HAYREDDİN PAŞA, BARBAROS (HIZIR REİS)

Osmanlı denizcilik tarihinin en büyük komutanlarından, Cezayir beylerbeyi.

Midilli Adası’ndaki Banova köyünde doğdu. Vardar Yenicesi’nde tımar sipahi olan Yakup Ağa’nın oğludur. Asıl adı Hızır’dır. Doğum tarihi kesin olarak bilinmemekte, çeşitli kaynaklarda değişik tarihler verilmektedir.

Yakup Ağa Fatih Sultan Mehmed’in, Midilli Adası’nı Cenevizlilerden aldığında (1462) gönüllü olarak savaşa katılmış ve gösterdiği yararlıktan kendisine padişahın emriyle adadaki Banova köyü tımar olarak verilmiştir. Türk denizcilik tarihinin ünlü kumandanlarından olan İshak, Oruç ve İlyas Barbaros’un kardeşleridir. Oruç ile Hızır Reis "Barbaros Kardeşler" diye ün yapmışlardır.

Barbaros kelimesi Oruç’un sakalının kızıl olması sebebiyle Barbarosa’dan gelmiştir. Bir başka söylentiye göre de Baba Oruç’tan türemiştir. Türk denizcilerinin yetkili denizlere baba dediği son yıllara kadar uzanan bir gelenektir. Barbaros sözünün her iki deyiminin birleşmesinden doğduğu da iddia edilmektedir.

Barbaros Kardeşler, ailelerinin geniş imkanları, üstün zekaları ve yetenekleri ile Arapça dahil diğer Akdeniz ülkelerinin dillerini de öğrenmişlerdir.
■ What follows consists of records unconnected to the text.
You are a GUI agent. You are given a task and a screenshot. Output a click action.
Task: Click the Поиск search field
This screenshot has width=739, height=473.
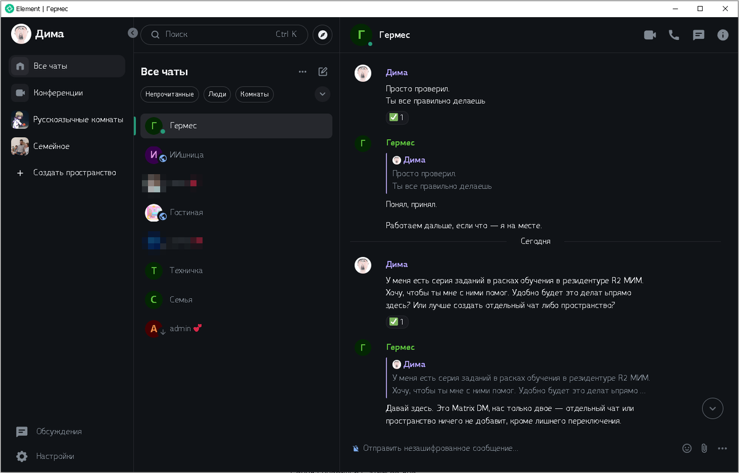click(x=224, y=34)

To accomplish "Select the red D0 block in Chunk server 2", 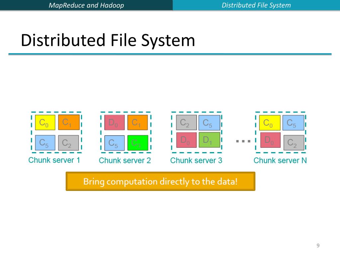I will 115,123.
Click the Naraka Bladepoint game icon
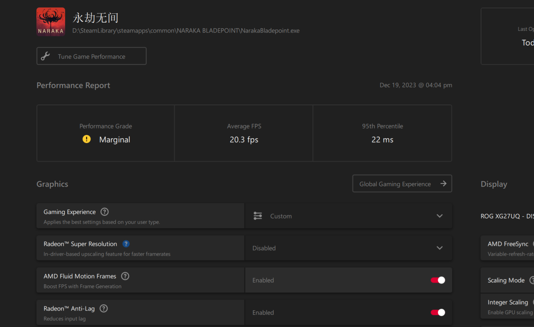Viewport: 534px width, 327px height. (x=51, y=22)
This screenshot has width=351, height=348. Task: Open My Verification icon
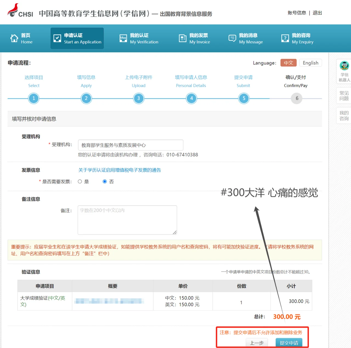point(123,38)
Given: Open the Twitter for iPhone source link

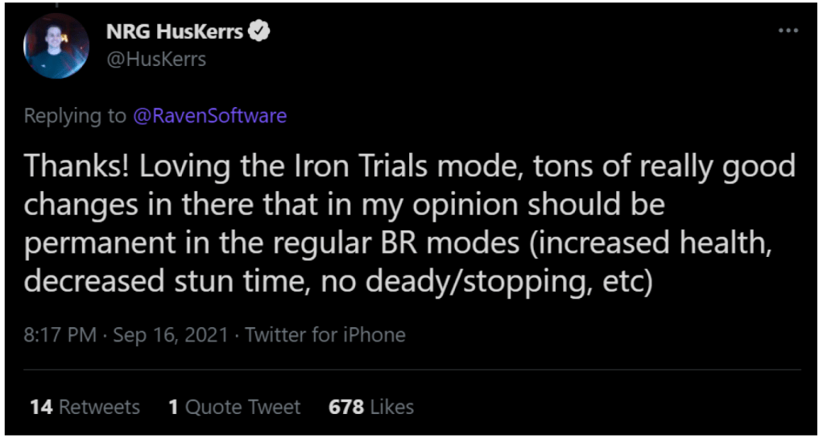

Oruç, İlyas ve Hızır kardeşler, denizciliğe heves ettiler. Hızır, edindiği ticaret gemisiyle Osmanlı limanlarından olan Selanik, Serez ve Eğriboz’a giderek aldığı malları Midilli’de satıyor; Oruç ise daha kazançlı olan uzak seferleri tercih ediyordu. Bu seferlerden birinde kardeşi İlyas ile birlikte Trablusşam’a giden Oruç Reis, yolda Rodos şövalyeleriyle karşılaştı; şiddetli bir savaş sonucu İlyas şehit, Oruç Reis esir düştü. Onu Rodos’a götürdüler. Bu habere çok üzülen Hızır, bütün gücüyle kardeşini kurtarma teşebbüsüne girişti. Bu arada olağanüstü bir yiğit olan Oruç, bir gece forsa olduğu gemiden yüzerek kaçtı ve Antalya kıyılarına çıkmayı başardı. Buranın Sancak beyliğinde bulunan II. Bayezid’in oğlu Şehzade Korkut’un himayesini gördü ve sonra Midilli’ye döndü.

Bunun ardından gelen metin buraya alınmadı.